Ahora bien, al final siempre nos topamos con la espinosa cuestión del primado, como se ha venido comprobando en los sucesivos diálogos teológicos entre católicos y ortodoxos. Incluso si partimos de la posición expresada por Joseph Ratzinger (no pretender nada distinto a lo que regía en la Iglesia del primer milenio) no resulta fácil para las diversas sensibilidades de la Ortodoxia aceptar que ese servicio encomendado por Jesús al apóstol Pedro y a sus sucesores sea algo más que un primado de honor. Ni siquiera hay acuerdo sobre lo que significó en aquel primer milenio, que lejos de ser idílico contempló innumerables disputas. Retomando una fórmula acuñada por los Padres de la Iglesia y grata a los oídos orientales, Francisco ha subrayado en Estambul la vocación de la Iglesia de Roma de ser “la que preside en la caridad”. Pero como advertía con agudeza el papa Ratzinger “presidir en la doctrina y presidir en el amor deben ser una sola cosa: toda la doctrina de la Iglesia, en resumidas cuentas, conduce al amor”.
La pregunta seria que aquí se plantea es si un primado desprovisto de potestad doctrinal y jurídica podría realmente servir para aquello que el Señor encargó al pescador de Galilea, cuando tenía aún fresca su triple negación: ser la piedra que asegure la unidad de la Iglesia en medio de los avatares de la historia. La respuesta que toda la tradición católica ha ofrecido al respecto es tajante: la función de asegurar la comunión sería ilusoria si el obispo de Roma se viese privado del poder y la autoridad que le son propios. Esto no significa que no exista margen para perfilar y profundizar la comprensión del primado, como de hecho viene haciendo la Iglesia católica, despojándolo de gangas, oropeles y pretensiones abusivas. Pero aun así, la misión de Pedro permanece como una espina. Si en el campo católico el camino emprendido con Juan XXIII ha permitido dibujar una nueva fisonomía del papado, mucho más apta para el camino hacia la unidad, se echa en falta un camino inverso en el campo ortodoxo, que reconozca la pérdida que ha supuesto para el Oriente cristiano la ruptura del vínculo con el sucesor de Pedro.

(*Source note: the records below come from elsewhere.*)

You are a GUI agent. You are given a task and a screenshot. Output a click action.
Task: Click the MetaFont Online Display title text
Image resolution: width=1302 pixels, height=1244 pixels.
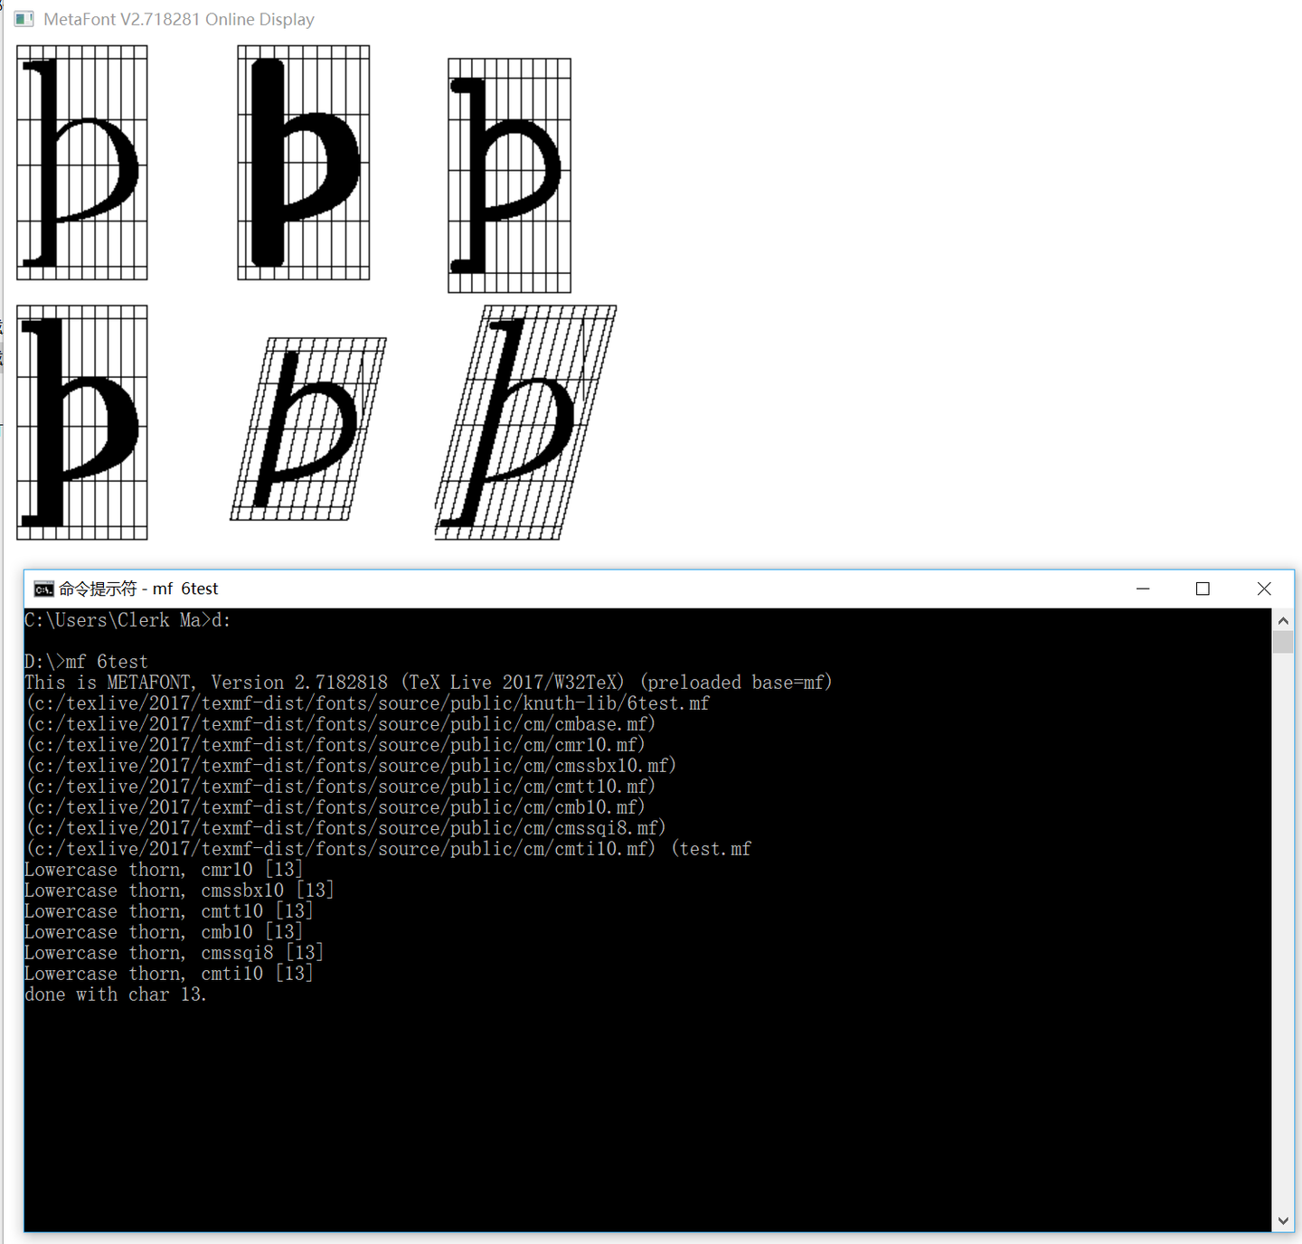tap(178, 18)
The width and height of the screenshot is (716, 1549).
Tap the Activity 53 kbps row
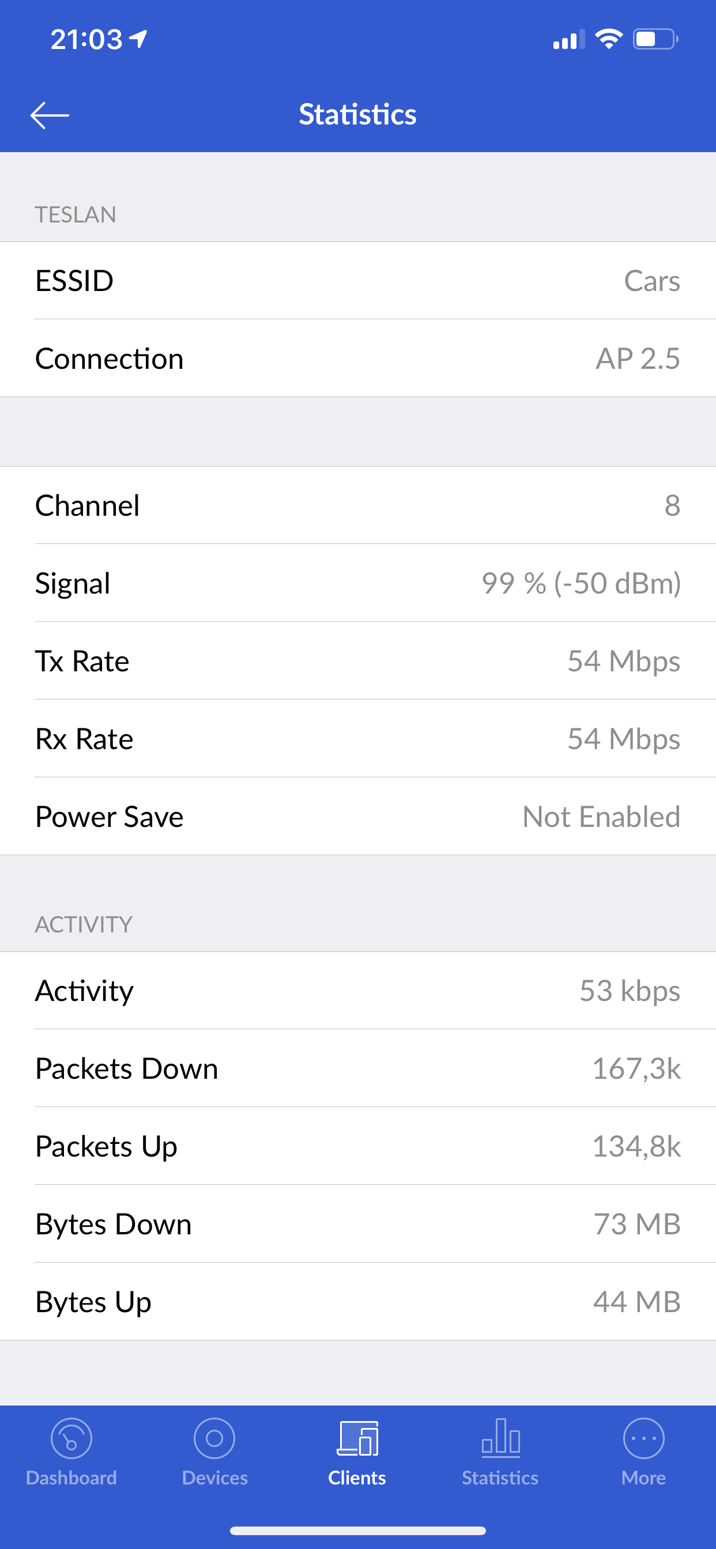click(x=358, y=990)
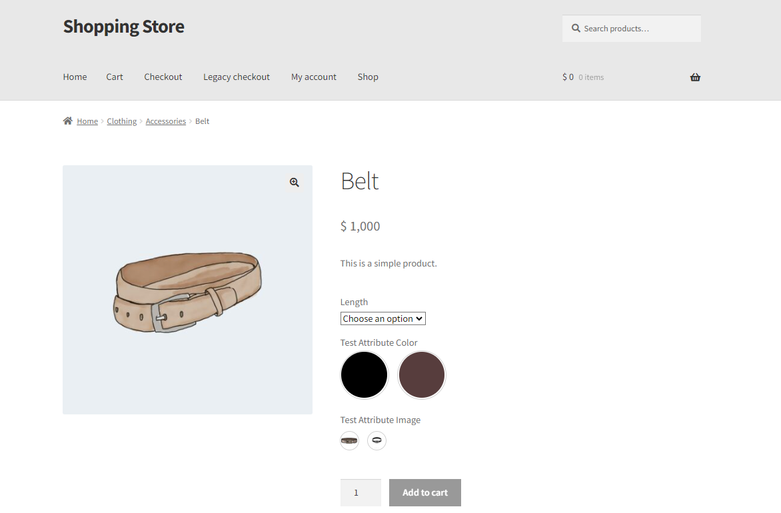The image size is (781, 513).
Task: Click the belt product image
Action: tap(187, 290)

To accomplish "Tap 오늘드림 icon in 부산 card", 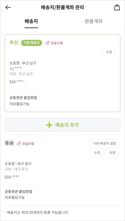I will [x=47, y=43].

Y pienso que mientras eso no se dé, habremos de proseguir pacientemente y sin atajos el camino.
Ha sido mucho y muy bello lo ya recorrido, y no dudo que este viaje de Francisco nos acerca a la ansiada meta, pero sería ingenuo y aun peligroso medir lo que nos falta o suponer que está simplemente al alcance de la mano tras las palabras pronunciadas por el Papa. El propio Francisco ha dado la clave que nos permite seguir con alegría: que la fuente de esta tarea está más allá de nuestros compromisos y esfuerzos, está en la común confianza en la fidelidad de Dios, que pone el fundamento para la reconstrucción de su templo que es la Iglesia…. Por eso “qué gracia –y qué responsabilidad– poder caminar juntos en esta esperanza, sostenidos por la intercesión de los santos hermanos, los apóstoles Andrés y Pedro. Y saber que esta esperanza común no defrauda, porque no se funda en nosotros y nuestras pobres fuerzas, sino en la fidelidad de Dios”.